Efficient quantum circuit synthesis for SAT-oracle with limited ancillary qubit

TL;DR

This paper introduces two efficient algorithms for synthesizing SAT-oracles in quantum computing, optimizing the use of ancillary qubits and circuit depth, which are crucial for resource-limited quantum hardware.

Contribution

The paper presents novel algorithms that significantly reduce ancillary qubits and circuit depth for SAT-oracle synthesis compared to prior methods.

Findings

Ancilla qubits reduced to 2√m with up to 8x circuit size increase

Ancilla qubits further reduced to 3 with quadratic circuit size increase

Circuit depth reduced to O(log m) using the second algorithm

Abstract

How to implement quantum oracle with limited resources raises concerns these days.
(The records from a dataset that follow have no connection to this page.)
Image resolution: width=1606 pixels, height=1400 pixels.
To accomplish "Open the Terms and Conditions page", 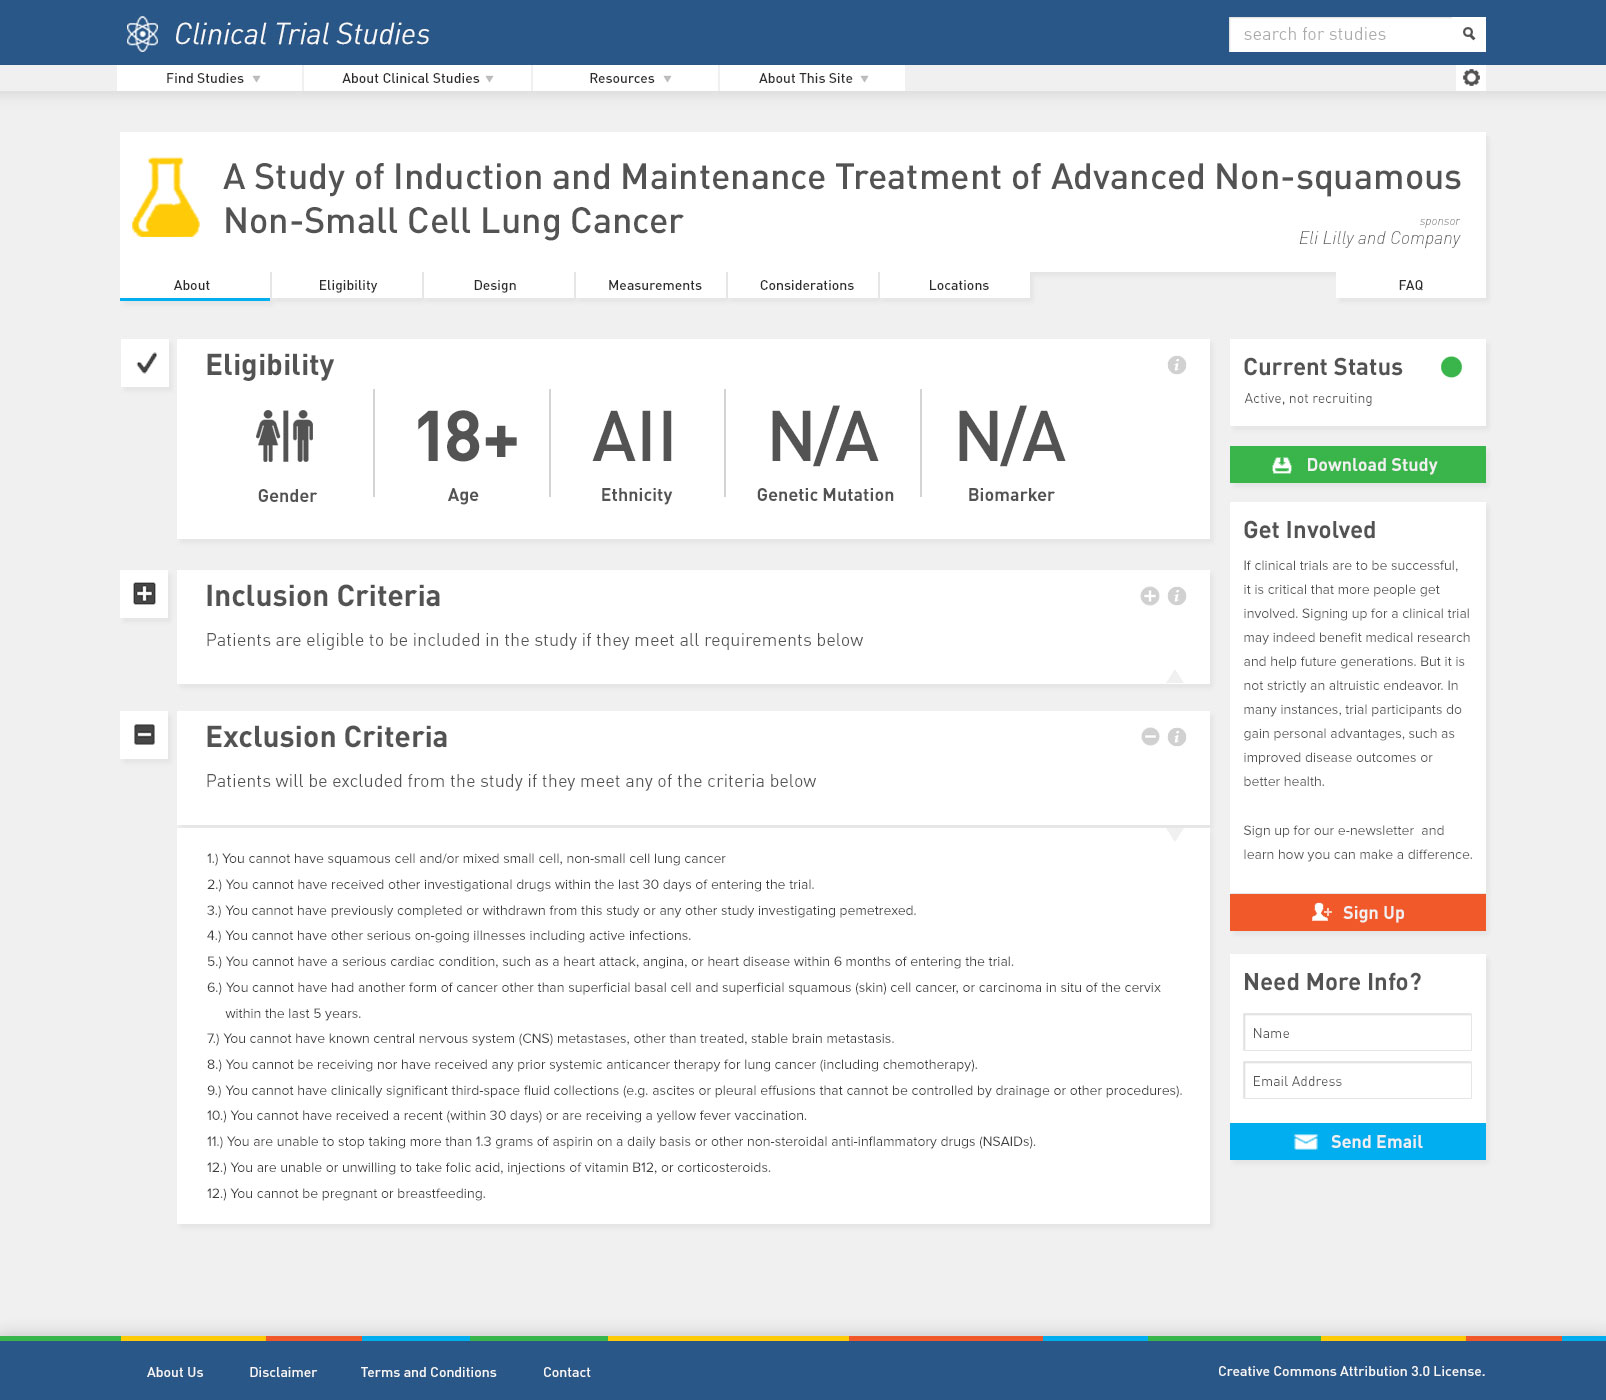I will 428,1372.
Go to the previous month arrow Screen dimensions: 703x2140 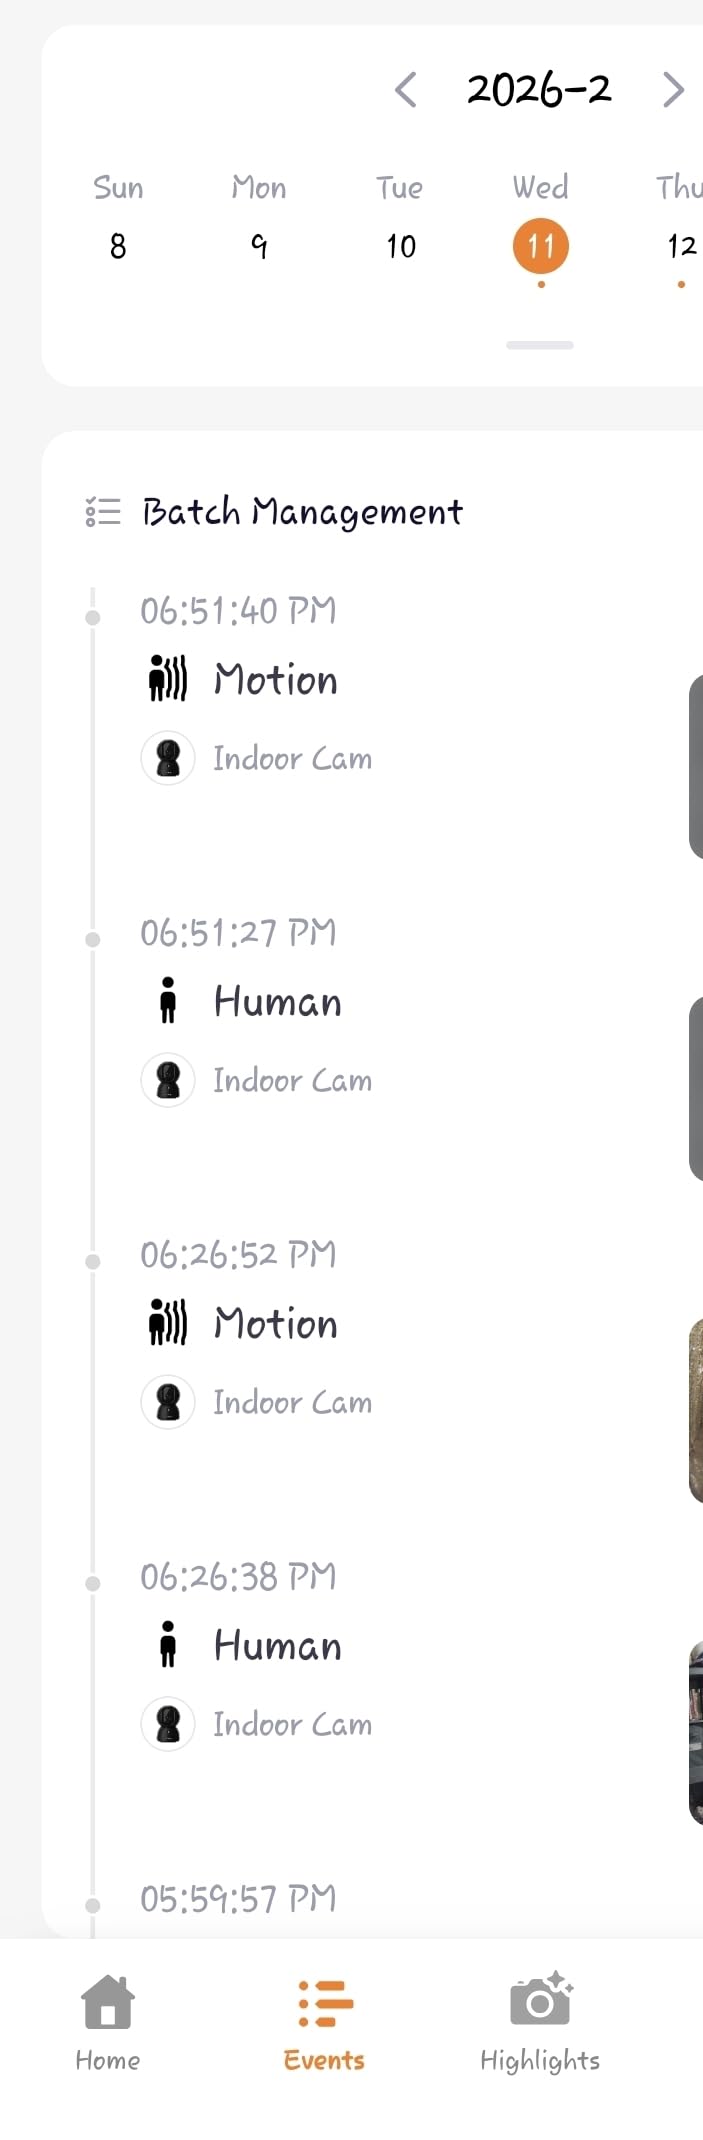tap(406, 90)

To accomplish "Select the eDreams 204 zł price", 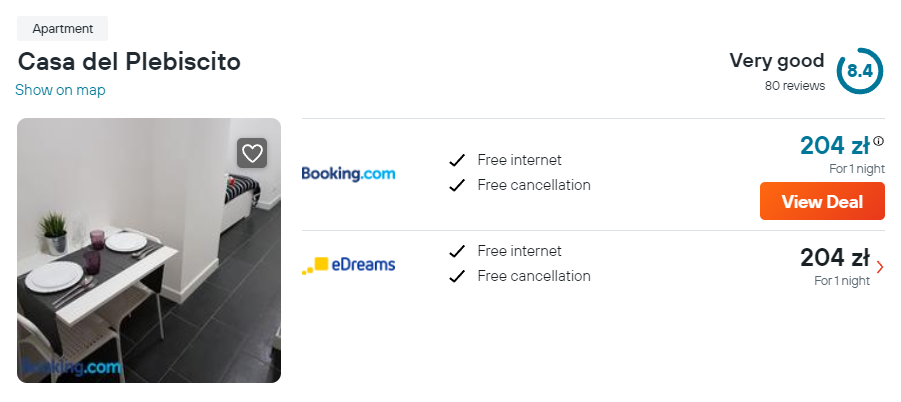I will point(834,258).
We design two ancilla-adjustable and efficient algorithms to synthesize SAT-oracle, the key component in solving SAT problems. The previous work takes 2m-1 ancillary qubits and O(m) elementary gates to synthesize an m clauses oracle. The first algorithm reduces the number of ancillary qubits to 2\sqrt{m}, with at most an eightfold increase in circuit size. The number of ancillary qubits can be further reduced to 3 with a quadratic increase in circuit size. The second algorithm aims to reduce the circuit depth. By leveraging of the second algorithm, the circuit depth can be reduced to O(log m) with m ancillary qubits.